What you have to do:
From the material below, return exactly the lines starting at the one that holds "Where should I click to: Open" and ending at the one that holds "Where should I click to: Click". Pictures stay out of the answer.

Material for this exercise:
****
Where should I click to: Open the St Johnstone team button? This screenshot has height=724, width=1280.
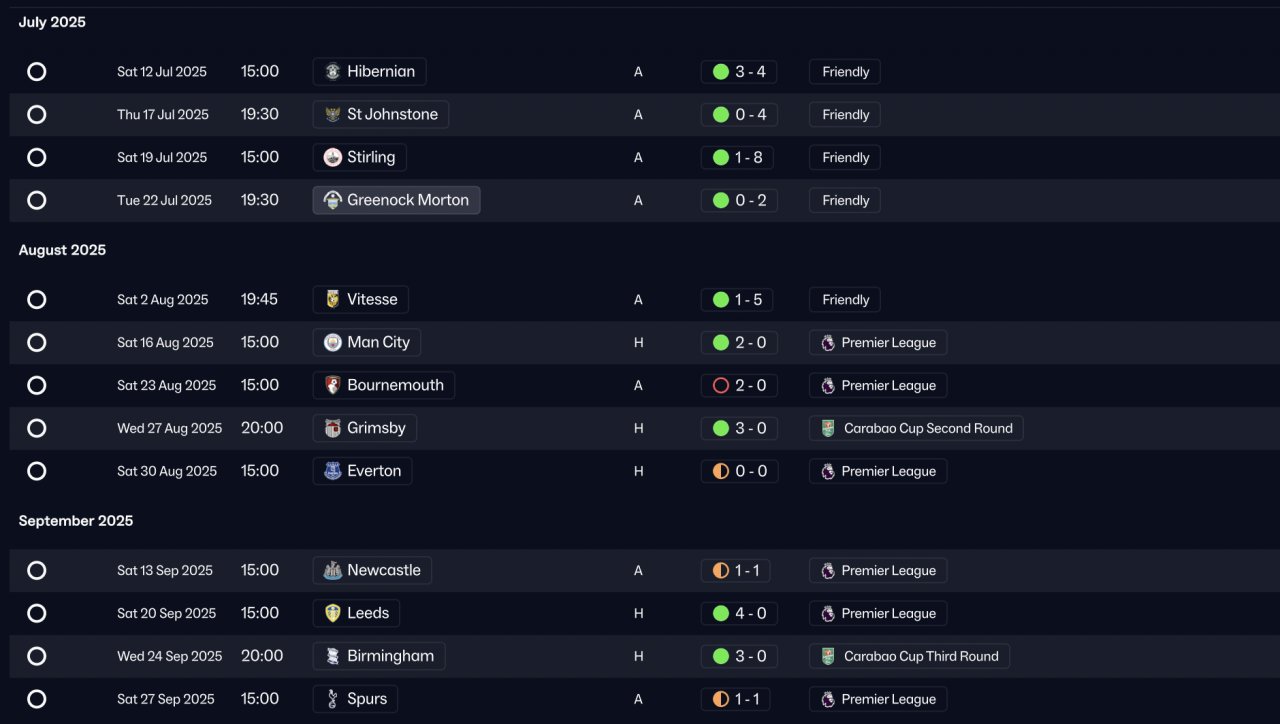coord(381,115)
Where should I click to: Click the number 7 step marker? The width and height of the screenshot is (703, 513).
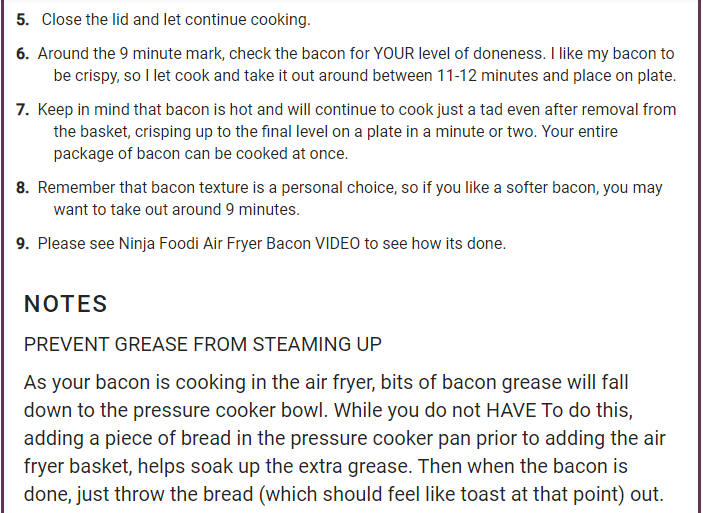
****
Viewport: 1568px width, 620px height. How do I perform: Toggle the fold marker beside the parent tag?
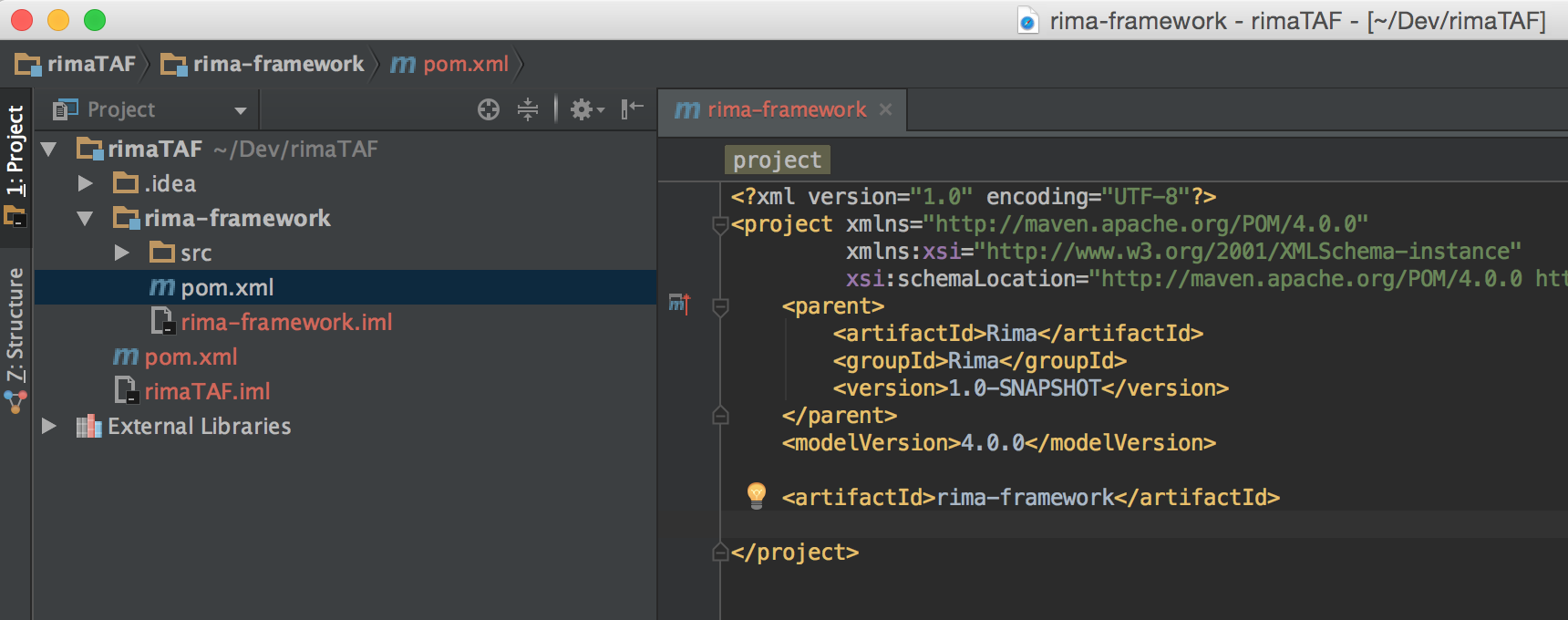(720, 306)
****
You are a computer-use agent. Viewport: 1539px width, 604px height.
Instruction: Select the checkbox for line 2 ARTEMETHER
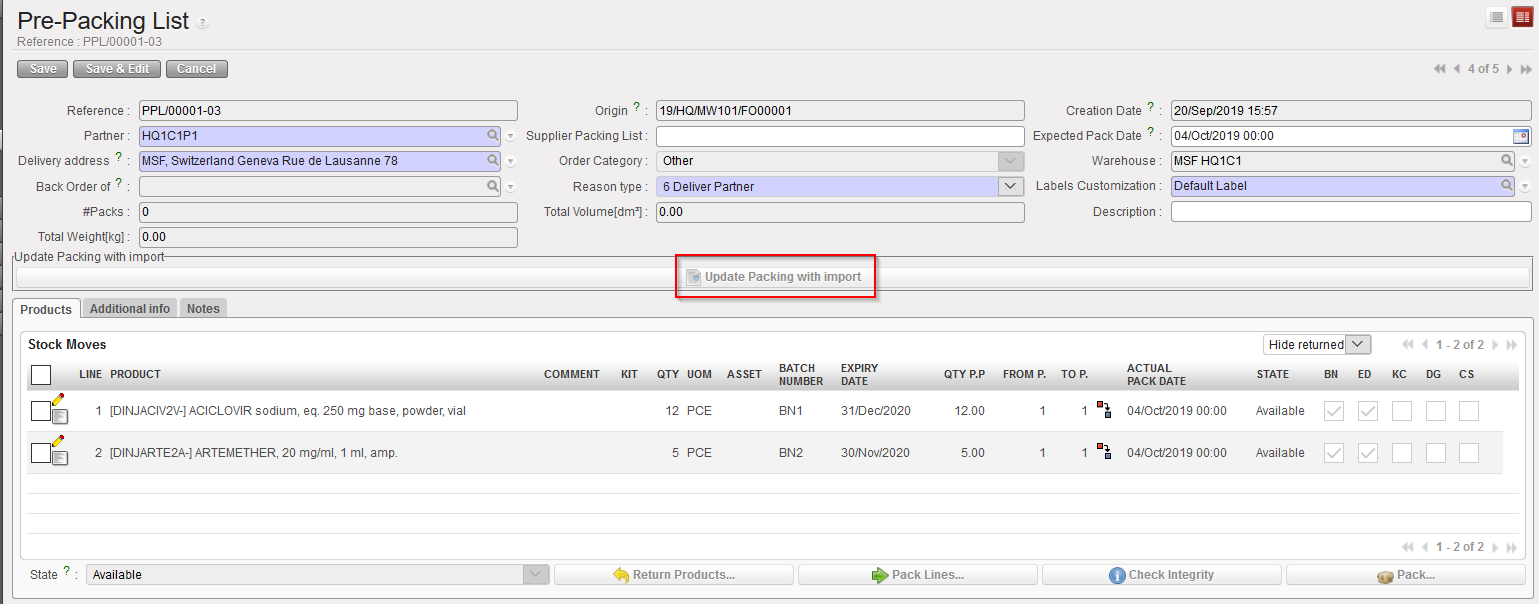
****
Solution to this problem:
Where should I click to: Open the St Johnstone team button? This screenshot has height=724, width=1280.
coord(381,115)
Where should I click to: Click the number 7 step marker? The width and height of the screenshot is (703, 513).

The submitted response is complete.